Dans une série de messages publiés lundi sur les réseaux sociaux à propos du Canada, le président américain Donald Trump a laissé entendre qu’il interdirait les activités du constructeur aéronautique montréalais au sud de la frontière, à moins que celui-ci ne délocalise ses opérations aux États-Unis.
Bombardier et des analystes soulignent que l’entreprise emploie déjà environ 3500 personnes au Kansas, au Texas, en Californie et dans d’autres États, et que sa division défense a son siège à Wichita, au Kansas.
L’entreprise précise que sa chaîne d’approvisionnement fait appel à quelque 2800 entreprises américaines réparties dans 47 États, et que chacun de ses avions contient au moins 40% de composants américains.

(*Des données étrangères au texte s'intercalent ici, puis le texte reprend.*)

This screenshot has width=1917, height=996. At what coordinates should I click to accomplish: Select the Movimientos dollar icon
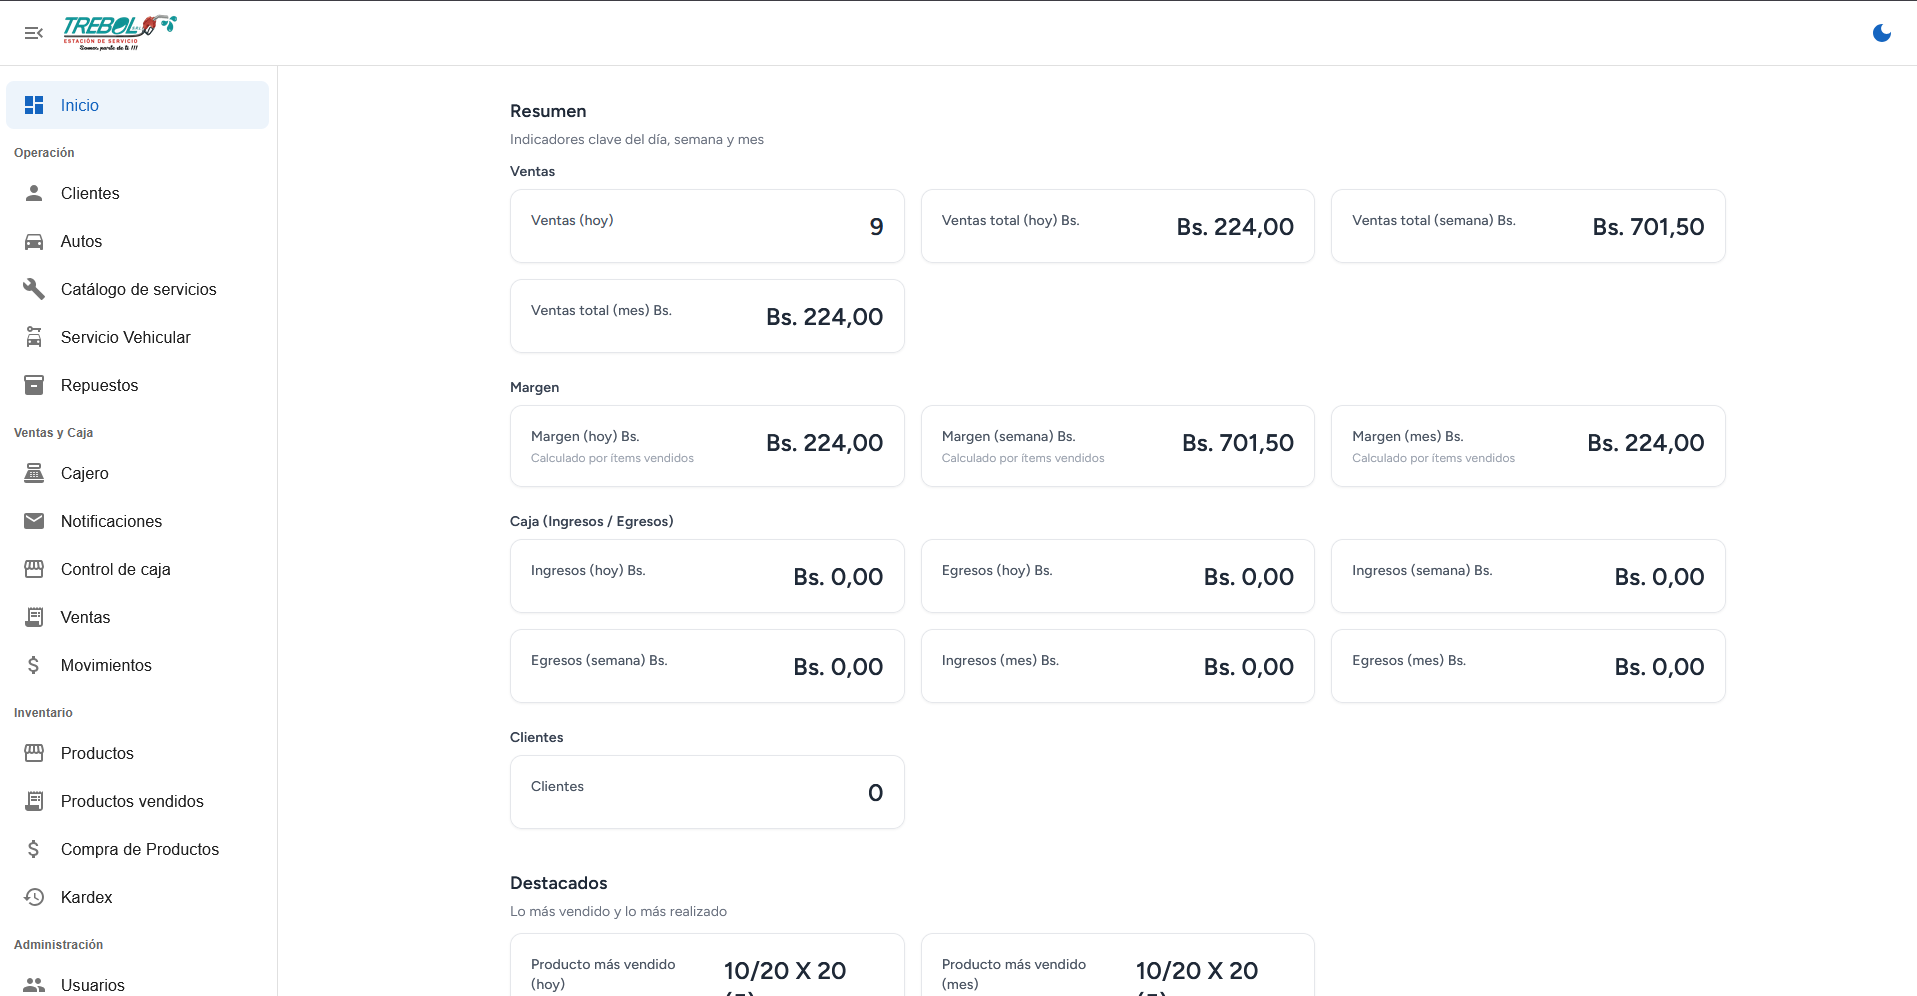(34, 665)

Cameron Doerksen, analyste à la National Bank, explique que l’importante clientèle américaine de l’entreprise signifie aussi qu’une interdiction des ventes serait «extrêmement perturbante» pour les nombreux exploitants de flottes d’avions américains qui attendent les livraisons de Bombardier.
La menace de Trump est tombée quelques heures avant l’entrée en vigueur, mardi juste après minuit, des droits de douane de rétorsion d’Ottawa sur les produits américains, en réponse aux droits de 50% que Washington a imposés au Canada le mois dernier.